A Few Thermodynamic Aspects

It is interesting to compare the thermodynamics of the first reaction steps in acid and in alkaline solutions. In the former case, the first step is usually:
$$ \mathrm{O}_{2} + \mathrm{H}^{+} + e^{-} \to \text{HO}_{2} $$
If none of the reactants are adsorbed, i.e., if this reaction takes place in an outer-sphere mode, the standard equilibrium potential for this reaction is near 0 V RHE [3], which would imply a terrible overpotential of about 1.2 V. There are two ways to make the thermodynamics of this reaction better:
  1. (1)

    Specific adsorption of the product HO2; a free energy of adsorption ΔG ad lowers the overpotential by −ΔG ad/e 0;

  2. (2)

    A fast follow-up reaction which keeps the coverage with the adsorbate low [4] and shifts the equilibrium potential to higher values according to the Nernst equation. Obviously, the latter effect can shift the potential only by a few tenths of a volt, and is not sufficient to lower the overpotential to a reasonable value.


Therefore, in acid solutions, oxygen reduction requires a catalyst which binds the intermediate neither too weakly nor too strongly, and an adsorption energy of the order of -1 eV should be close to the optimal value. In fact, that is just the energy of adsorption of HO 2 on Pt(111) [5]. For Pd(111), another good catalyst, it is -1.15 eV, and for Au(111) and Ag(111), both bad catalysts in acid solutions, the values are –0.25 and –0.57 eV, respectively. A more complete analysis containing considerations for other metals as well is given in [6].

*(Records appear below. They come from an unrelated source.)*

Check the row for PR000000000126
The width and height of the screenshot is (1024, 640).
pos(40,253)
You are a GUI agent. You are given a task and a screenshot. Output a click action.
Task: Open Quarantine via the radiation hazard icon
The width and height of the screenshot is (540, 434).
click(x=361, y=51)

While acid solutions require a good, and usually expensive, catalysts, the situation on alkaline solutions is much more favorable. Here, the first step is:
$$ \mathrm{O}_{2} + e^{-} \to \mathrm{O}_{2}^{-} $$
The overall reaction occurs with roughly the same speed on a variety of electrodes, among them gold and silver, which are cheap compared to platinum. It has therefore been suggested that this step takes place in the outer sphere mode [7]. This view is compatible with thermodynamic considerations: In the outer sphere mode, the standard equilibrium potential is about –0.3 V SHE, compared with a value of 0.4 V SHE for the overall reaction at pH 14. When this first step is slow and the subsequent steps are fast, the concentration of O\(_{2}^{-}\) is low, and for concentrations of the order of 10−6−10−7 M the overpotential is reduced to about 0.3 V, which is quite compatible with the onset potential observed on gold and silver [8, 9, 10, 11, 12]. The difference in reactivity between various metals would then not be caused by the first, but by the subsequent steps, which determine the concentration of O\(_{2}^{-}\) in front of the electrode.

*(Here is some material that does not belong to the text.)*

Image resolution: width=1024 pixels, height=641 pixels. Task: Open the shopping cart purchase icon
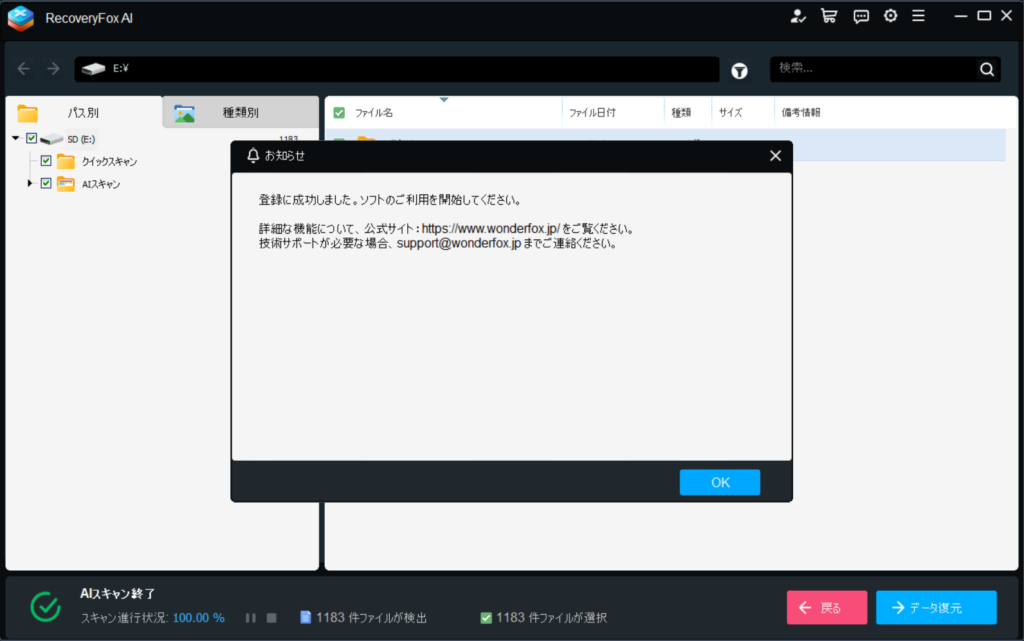point(829,16)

Outer Sphere Versus Inner Sphere Mechanism

Oxygen reduction belongs to the class of electrocatalytic reactions, which proceed with different rates on different substrates. Therefore, there is no doubt that at least one of its steps must involve an adsorbate. However, this need not be the first and not even the rate-determining step. As we have discussed above, in alkaline solutions, the first step is often considered to be:
$$\mathrm{O}_{2} + e^{-} \to \mathrm{O}_{2}^{-} $$
In principle, both the reactant and the product could be adsorbed, and this has been assumed in a variety of older publications see, e.g., [13]. But there are two arguments that speak against this: Firstly, it is very rare that a small adsorbate can exist in two different charge states on a given surface. Secondly, if the reaction takes place on a metal surface, its rate cannot be influenced by the electrode potential. Since the electric field does not penetrate into metals, the application of an external potential does not change the electronic energy of an adsorbate with respect to the Fermi level. There can be second-order effects like the interaction of the dipole moment of an adsorbate with the electric field in the double layer [14], but they are too weak to explain the strong dependence of the reaction rate on potential observed in practice. So at least one of the reactants must be in the outer sphere.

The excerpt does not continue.